I'm late to this party, and I still have not read the PD James novel yet, but I really enjoyed this film. I liked the sense of all wars being filtered through one futuristic conflict, and while it felt a little obvious at the start I thought the film managed to build up considerable power using this conceit. There were elements of IRA and ETA-esque terrorist bombings; Julian's group felt a little like those groups of animal rights extremists - paradoxically killing to save life, and with different factions within their group with different agendas and different reasons for being involved; allusions to Abu Ghraib; groups of Eastern Europeans being rounded up and herded onto buses by guards with German Shepherds (I sort of hoped for one of the guards to shout "Raus!" but that might have been too obvious!); the Kosovo-style civilians running for cover across rubble strewn streets; planes flying past to make 'surgical strikes' at their targets etc.

I wasn't too sure whether the ending was entirely happy - I didn't really find much consolation in Cuaron's explanation of needing to become travellers rather than tie ourselves to modes of life, as symbolised by the boat 'Tomorrow'. I can understand that if they get too powerful these modes of life can become repressive and dangerous, but they can be useful in giving people a structure in which to live. The problem in the film comes because the world is in transition from one structure to the next, with an obvious rather than slow break from one to the other, as usually happens outside of a wartime situation.

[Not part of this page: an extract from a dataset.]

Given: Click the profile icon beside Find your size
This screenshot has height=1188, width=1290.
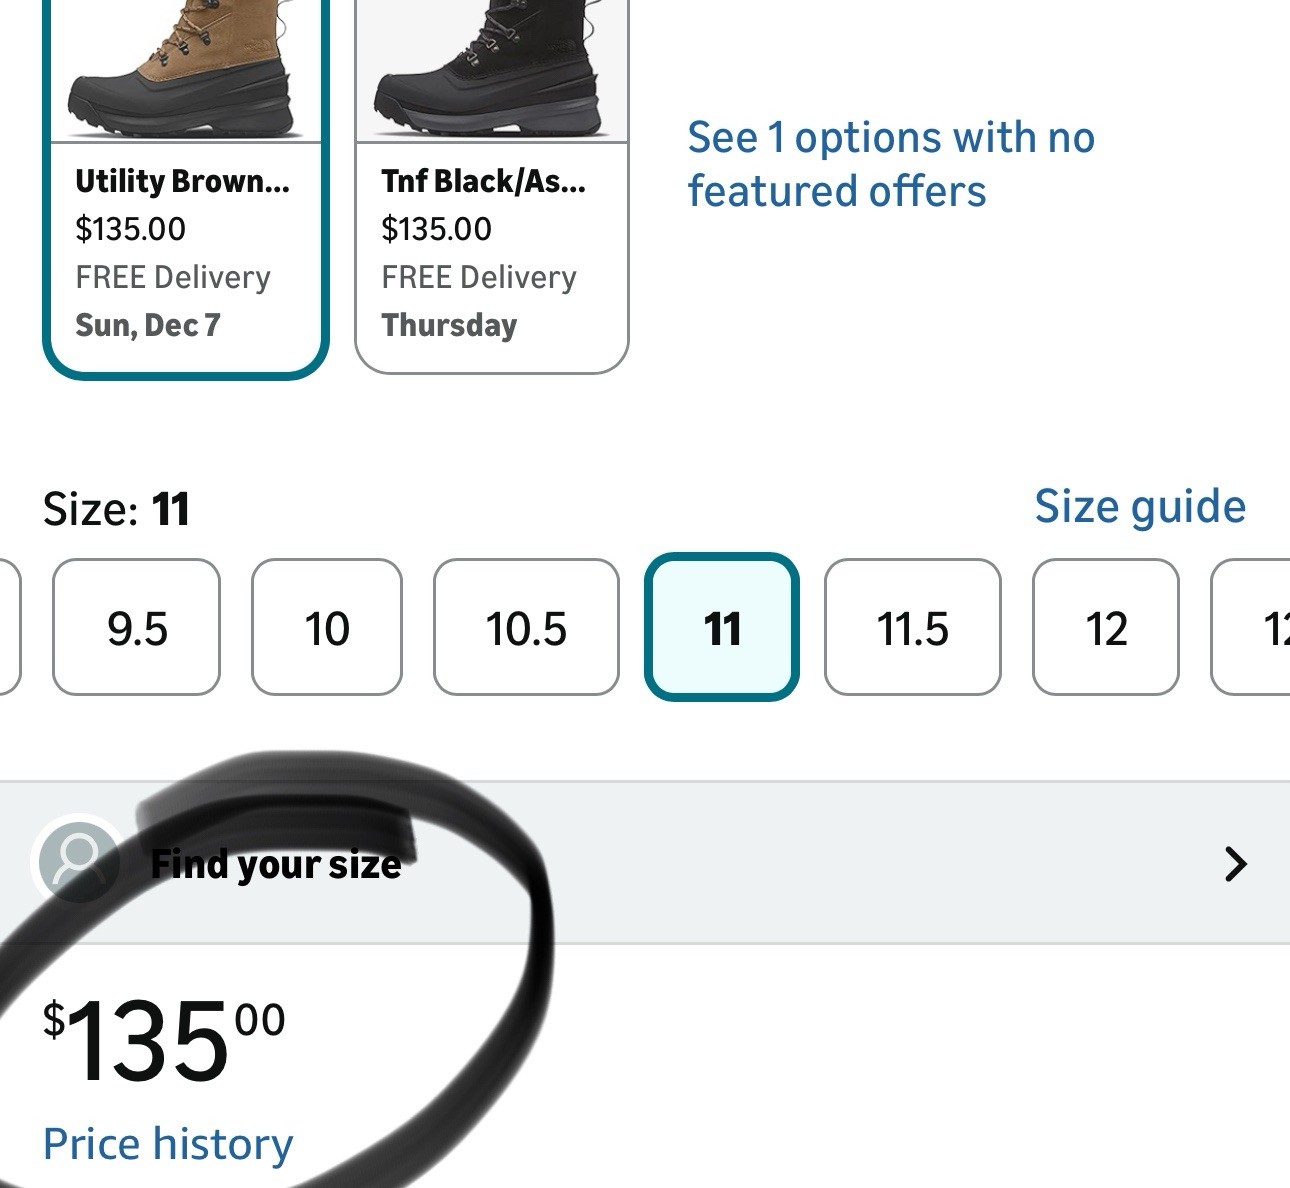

In that sense the two children, Baby Diego and Kee's child represent the change. Baby Diego, despite being the youngest person in the world was also the last representative of the old world and his ironic death, killed not to make any particular statement, but just at the hands of a disgruntled autograph hunter, underlines his tragedy and shows that instead of caring for this youngest person he was turned into a freakshow, a celebrity famous for being famous, loved and hated for what he represented rather than for having any particular talent. It makes the Princess Di-style outpouring of grief for this stranger, who most would have only ever seen on television screens rather than in person, after his death seem particularly appropriate - and the more we see of the world, the more we realise how many people are being killed every day.

The infertility problem, rather than making people realise that they have to cherish the people currently alive (rather than feeling easier with the death toll because they know the birth rate will keep the population up!), seems to have had completely the opposite effect, caused major problems of genocide and made the psychological barriers between people into much more physical concrete ones. It is almost as if different factions and governments are trying to wipe out other populations before their own numbers get so low they cannot mount a major assault any more.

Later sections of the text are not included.